We checked in, presenting our PADI cards and signed our lives away to the skipper, who was a bit of a character. We hired some cylinders there, to save having to lug them all the way down and back again, and set up our kit, ready to wheel it all down the jetty to our waiting diveboat: the "Aquanaut". We joined forces with Sally of Seawatch SW (who was videoing and cataloguing species on the two wrecks), cast off and pottered out of Plymouth harbour.
We were lucky with the weather: none of the forecast rain though there was a stiff breeze, which tested some folk's sea legs. The skipper stopped in a sheltered bay for us to kit up and buddy check, then a briefing for the Scylla, and we chugged off round the headland.

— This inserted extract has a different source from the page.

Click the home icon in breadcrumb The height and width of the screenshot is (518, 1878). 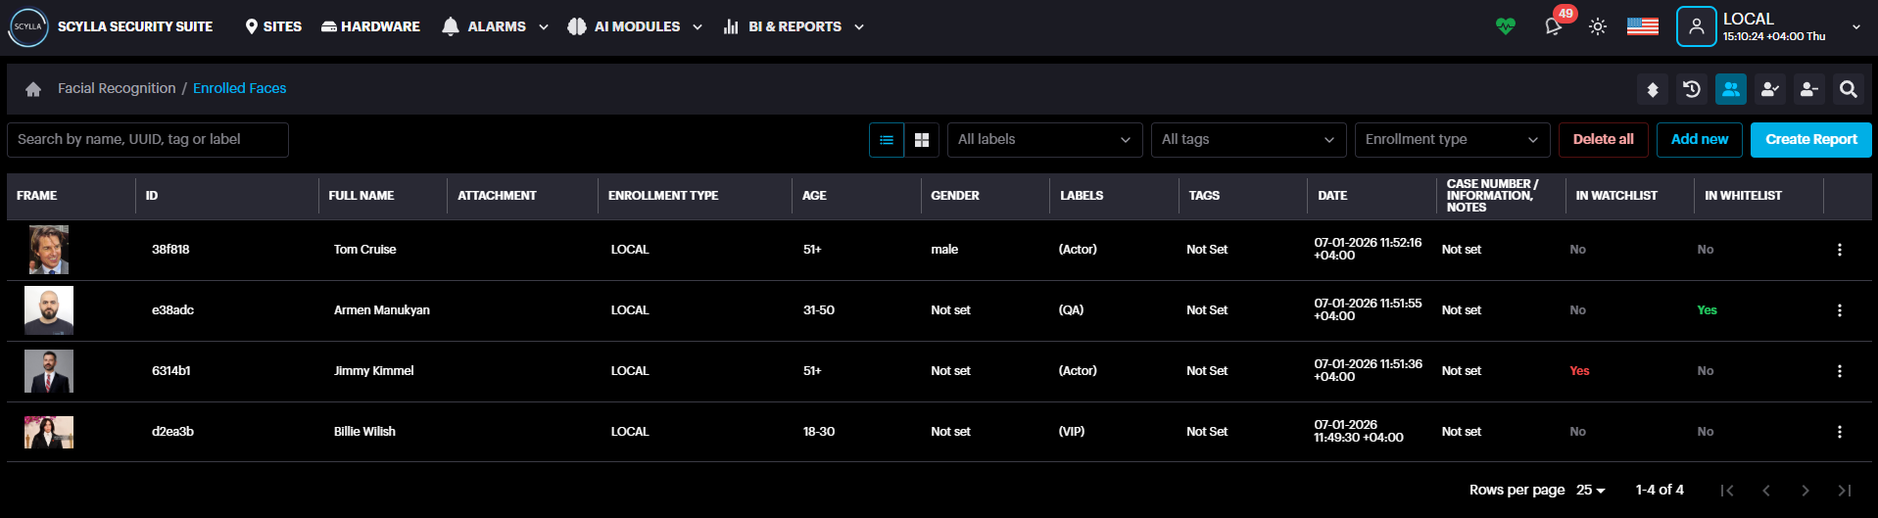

Though this was a hardboat, licensed for 12 divers, we entered with a backward roll in pairs off the sides of the stern, and descended down a line under a marker buoy to the blunt end of the Scylla. Although this was deliberatley sunk as a reef project just two years ago, the whole of the ship is encrusted, with many soft corals and sponges. There are swim-throughs (i.e. you can see the other side) in the superstructure, which is all intact, and the wreck can be penetrated lower down, through the hull, for those with a Wreck Specialty qualification. The bridge and wheelhouse has a large square hole cut in the roof, which means that divers not qualified to penetrate wrecks can go inside this section. We made an anticlockwise tour at deck level, reaching the pointy-end, with the anchor chain still disappearing into the distance, then round to the port side, with a tidal current which assisted our swim back to the stern. You will need several dives on this wreck to see all of the exterior, let alone penetrate inside, so we will be coming back here. We made our ascents up the stern line, pausing for our safety stops at 5m, then surfaced and signalled to the waiting skipper to come and pick us up.
This dive boat has a lift to extract you from the water. Unlike many electrical lifts, this one is geared in to the boat's driveshaft, so it rather catapaults you up, knees bending under the g-force, with sound effects like "whoooah!!!". then sit yourself down and let the next diver be projected up and out of the water.
Hot tea and bikkies were served on the boat as we lay off a sheltered bay and switched cylinders for our second dive, the James Eagan Layne. This is a world war two "Liberty" ship, attacked in the Channel by the Germans and taken under tow towards safety, but which sank before it got there. The wreck has been "dragged" to remove all the sticky uppy bits which might sink other ships, so there is nothing left above deck level. The deck itself has largely eroded away, as have many of the side panels of the hull, leaving a skeleton which you can swim through, looking at the remains of the military cargo. Most striking of all are the gun-carriage wheels that lay on the seabed and poke through holes in the hull. Presumably the field-gun barrels are somewhere nearby, or were salvaged. The bones of the ship were home to shoals of fish and one giant crab. The tide was beginning to run, so we made our way back to the pointy end and up to end the dive.
Then back to Plymouth, disembark and pack everything away in the cars for the trip home, and a bit of a karaoke sing-song on the way.